There's something about the forced cheerfulness of Christmas that makes it ripe for ironically dark humor, or even horror.  Krampus is such an anti-holiday movie, using almost iconic holiday images and creatures for social commentary -- and to bring on the scares.

It's a miserable holiday for one family in suburbia.  Tom (Adam Scott) would rather work and drink than get in the holiday spirit.  His wife Sarah (Toni Collette) stresses over the perfect holiday dinner, and their teenage daughter Beth (Stefania LaVie Owen) would rather be hanging out with her boyfriend, a few blocks away, than with her family.  Grandma Omi (Krista Sadler) is largely overlooked, leaving her to talk to herself in German.  Only young Max (Emjay Anthony) still has the Christmas spirit, working on his letter to Santa.
 Then the relatives arrive.  Linda (Allison Tolman) arrives, bringing her redneck husband Howard (David Koechner), three obnoxious young kids, a new baby, a bulldog, and the relentlessly insulting Aunt Dorothy (Conchata Ferrell).  After all the bickering, insults, and fighting, Max tearfully tears up his letter and throws it outside.

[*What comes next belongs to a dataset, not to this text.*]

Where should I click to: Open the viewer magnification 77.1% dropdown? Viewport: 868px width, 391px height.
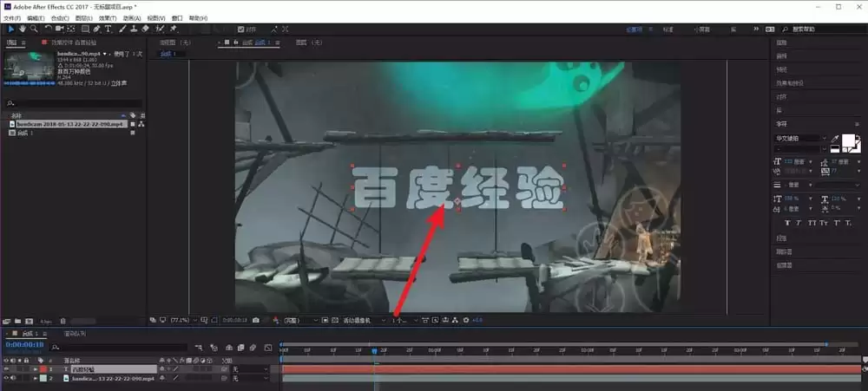tap(182, 320)
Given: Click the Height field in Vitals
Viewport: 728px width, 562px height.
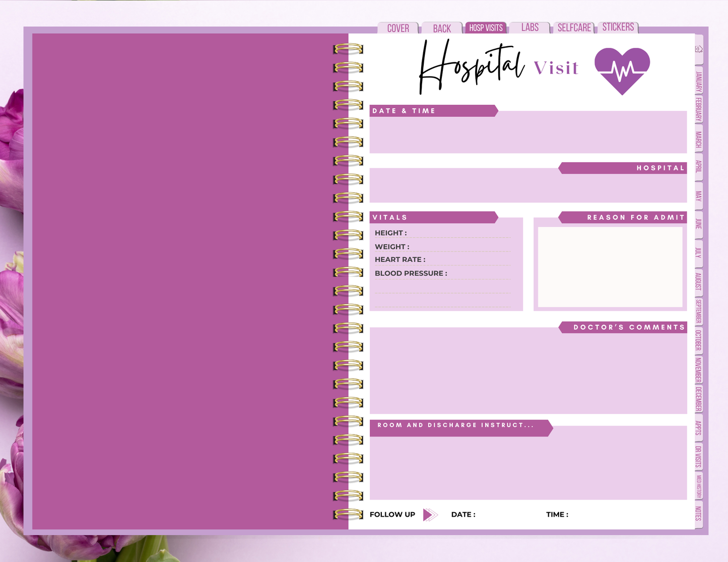Looking at the screenshot, I should [458, 233].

The town is immediately hit with a storm and blizzard that knocks out all power and communication.  The next morning, the streets are deserted and creepy snowmen are in front of every house.  Soon the family members start seeing weird things and begin getting picked off one by one; and a large horned figure with a sack wrapped in chains is leaping from roof to roof...
Krampus has some innovative creatures and pedestrian plotting.   There are horrific versions of familiar Christmas classics, from Krampus as a dark version of Santa Claus to elves with swords and wooden masks, a killer angel, and those horrific jack-in-the-boxes that contain nasty surprises.  But while the large cast means characters can get abducted almost at random -- no "the nice characters and main stars are around until the end" here -- the acting is pretty mediocre.  Furthermore, the commentary is heavy-handed, both in the message (be nice, or bad things will happen) and execution.  (How many times do we have to have cheerful Christmas music played ironically over the very bad things happening?)  It's nice to have a movie that's not relentless holiday schmaltz for the holiday, but Krampus is mediocre horror.